▸ Description of the task
How many lines in the records below hold the string "width"? Answer with the number alone.

▸ Records to process
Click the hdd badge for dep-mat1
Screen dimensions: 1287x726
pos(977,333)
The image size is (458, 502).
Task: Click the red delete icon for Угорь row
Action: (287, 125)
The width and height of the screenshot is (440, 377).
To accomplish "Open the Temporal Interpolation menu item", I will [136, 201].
==
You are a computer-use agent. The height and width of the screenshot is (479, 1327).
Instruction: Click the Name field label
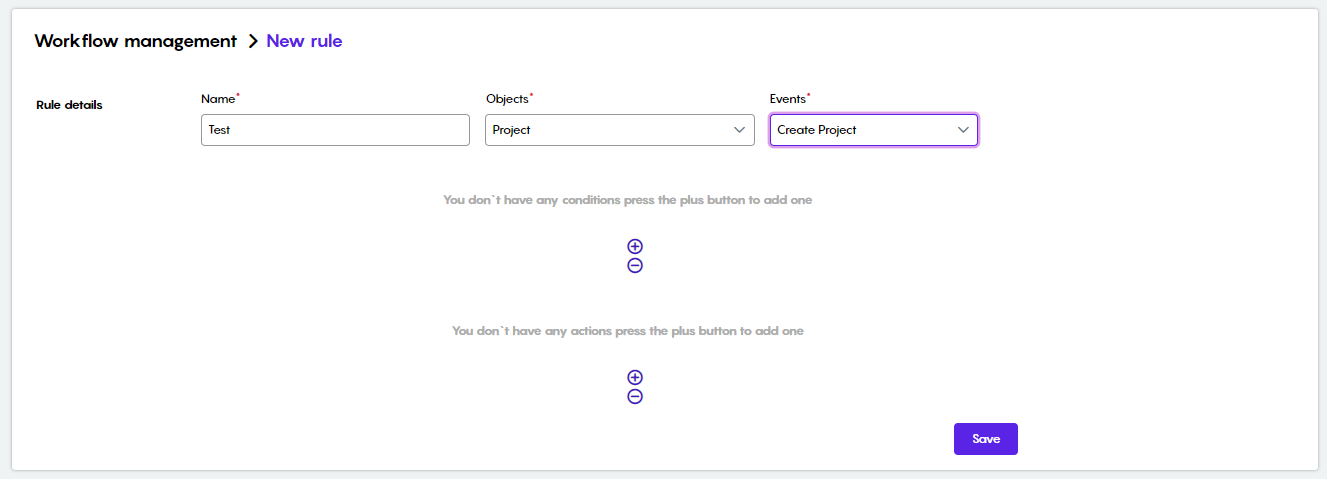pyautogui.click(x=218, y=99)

▸ Written reply
2